Tips for creating holiday photo cards


Photo tips for photographing big groups:

  • Take the family photo before everyone has eaten. This will avoid stained outfits and everyone looking tired and stuffed with food.
  • Choose a simple background so the focus is on people's faces.
  • Be prepared with the tripod and background before calling everyone in to take the picture. Families these days won't sit still very long while they wait for the photo to be taken.
  • Once you have everyone placed where you want them, be sure you can see every face
  • shares an article and video that offers even more tips: For more intimate photos, get on eye level with pets and children.
  • Indoors or in other dark areas, the flash usually only lights up the faces in the foreground while the background is dark. To fix the problem flip your camera to "slow sync" mode. "It purposely slows your camera down," explains Lana Kelley, from Studio 807 . "What that does is when the flash fires it brightens your subject in the foreground, then once the flash is done but the camera continues to take the picture that allows the background to slowly burn through on the picture itself."

Choose and edit your photo:
Sort through your shots to find the photo or photos that work best for your Christmas card. If you do not have good photo editing software, try Picasa a free download from Google.

Edit your photos: remove red eye, crop out the extra space and straighten the frame, whiten teeth, delete blemishes or stains and brighten colors. Most websites that offer photo cards, allow you to edit photos after downloading them to the site, however Picasa and other photo editing software usually has more options and is can be easier to manipulate.

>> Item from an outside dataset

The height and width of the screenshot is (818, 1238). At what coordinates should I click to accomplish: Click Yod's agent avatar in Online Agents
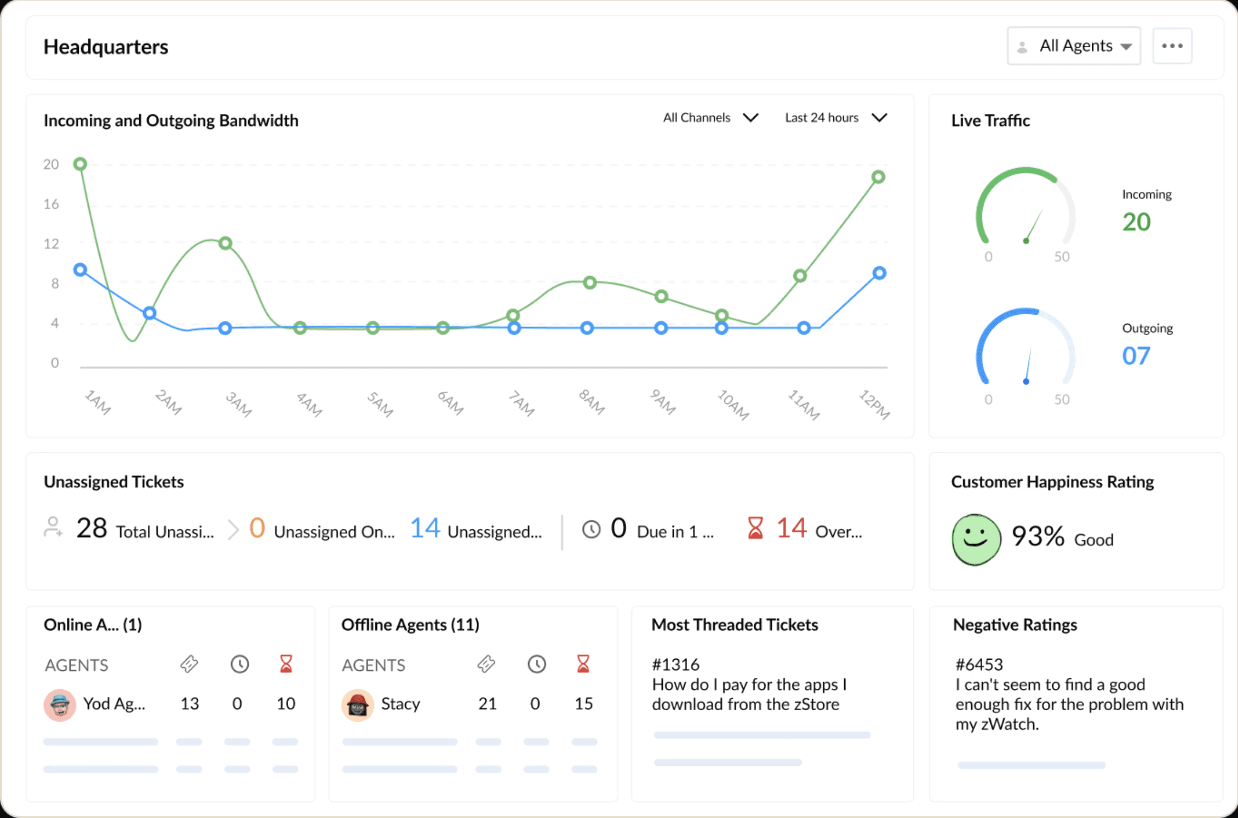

Add the photo to a pre-made frame card or create digital custom photo cards.
Custom photo cards can be made for as little as .32 each on most sites. Usually, single-sided cards are the least expensive. Before ordering your cards, don't forget to take into consideration the postage cost to mail each card.  The cost to mail a standard letter is $0.44. Square or lumpy cards require quite a bit more postage because they have to be cancelled by hand.

Most local stores offer the choice of either downloading photos and creating the card on-line or in-store. Photos can be scanned or taken from a flash drive or CD. Some stores offer same-day, in-store pickup.


Sam's Club

Links to websites offering photo cards:
Creative Memories
Tiny Prints
Kodak Gallery

Some places offer extra services including addressing, stamping and mailing your cards for you. Others pre-ship your envelopes in order for you to start addressing your envelopes while the cards are being processed. Most sites sell matching return-address labels.

You can even make postage stamps out of your photos. The U.S. Postal Service   lists some of the sites that create "design and mail" postage.

Check RetailMeNot , PromotionalCodes or CurrentCodes before placing any online orders. These sites search for promo codes being offered at all web-based retailers.

Lastly, don't forget your card etiquette. According to " Holiday Card Etiquette 101 ",  hand sign each card or write a personal note and hand write each address on the front of the envelope. It is okay to use an address label for the return address only. Get started early in order to check this big task off of your "to-do" list.  Mailing them early allows your friends and family to enjoy your card all season long.